- Obiettivo del compito
Riscriveresti tutto il brano sulla disco music da "Forse quell’adolescente non" fino a "enciclopedia del genere.", cambiando "vinili" in "dischi"?

Quando la disco music spopolava nelle sale da ballo di tutto il pianeta, nei secondi anni 80, chi scrive era ancora bambino. Il boom della disco c’era già stato e in ogni caso quel bambino, allora adolescente, aveva fatto suo lo slogan “Grazie a Dio è venerdì”, come il titolo del film del 1978 prodotto da Neil Bogart, uno dei mostri sacri della disco music, il produttore della Casablanca Records, casa discografica che ha allevato tanti dei cavalli di razza del genere, film che parla proprio di disco music. Quell’adolescente a quel tempo non aspettava altro che scatenarsi in discoteca, pur avendo ascoltato come primo disco in assoluto pochi anni prima “Dressed to Kill” dei Kiss ed essendosi lasciato contagiare dal glam rock, mentre successivamente andrà in fissa per The Smiths e farà da lì in avanti suo l’inno della band capitanata di Morrissey quando in Panic del 1986 canterà  “burn down the disco, hang the blessed DJ”, scatenando le polemiche di chi vedeva in questo brano un attacco di tipo razzistico verso la musica black, vera fonte di ispirazione del fenomeno disco.

Forse quell’adolescente non ne poteva già più di tutta quella musica da ballo che “non dice niente della sua vita” parafrasando il testo stesso di Panic. Forse fu lo stesso tipo di atteggiamento che portò alla Disco Demolition Night del 12 luglio del 1979 al Comiskey Park, lo stadio del baseball di Chicago, quando davanti a una folla di bianchi inferociti e intolleranti, in osservanza di una presunta superiorità del rock, vennero dati alle fiamme caterve di vinili di musica disco. Chissà che tipo di nemesi avrà portato quell’adolescente nato nei 70, quindi al giorno d’oggi si suppone adulto, lui che ha anche amoreggiato con  il punk e il post punk nato proprio  in quello stesso periodo, a rivalutare un genere, la disco music appunto, molti anni dopo, tramite un prezioso libro dalla forma di una vera e propria enciclopedia del genere.

Il libro in questione è “La Storia della Disco Music” di Andrea Angeli Bufalini e Giovanni Savastano edito da Hoepli, il primo giornalista, critico musicale e scrittore, con alle spalle pluriennali collaborazioni con varie testate musicali oltre a essere funzionario Rai nel settore radiofonico musicale, il secondo psicoterapeuta, docente e scrittore, nonché appassionato e studioso di musica.

- Dati di partenza
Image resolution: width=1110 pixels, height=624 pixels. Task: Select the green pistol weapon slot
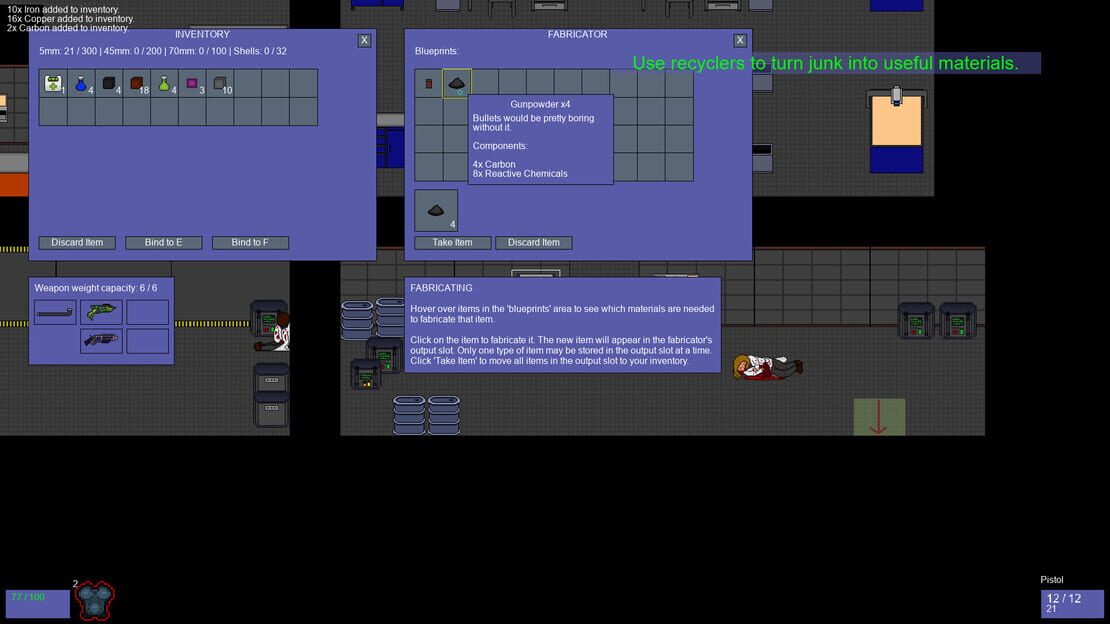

- Esito del compito
Forse quell’adolescente non ne poteva già più di tutta quella musica da ballo che “non dice niente della sua vita” parafrasando il testo stesso di Panic. Forse fu lo stesso tipo di atteggiamento che portò alla Disco Demolition Night del 12 luglio del 1979 al Comiskey Park, lo stadio del baseball di Chicago, quando davanti a una folla di bianchi inferociti e intolleranti, in osservanza di una presunta superiorità del rock, vennero dati alle fiamme caterve di dischi di musica disco. Chissà che tipo di nemesi avrà portato quell’adolescente nato nei 70, quindi al giorno d’oggi si suppone adulto, lui che ha anche amoreggiato con  il punk e il post punk nato proprio  in quello stesso periodo, a rivalutare un genere, la disco music appunto, molti anni dopo, tramite un prezioso libro dalla forma di una vera e propria enciclopedia del genere.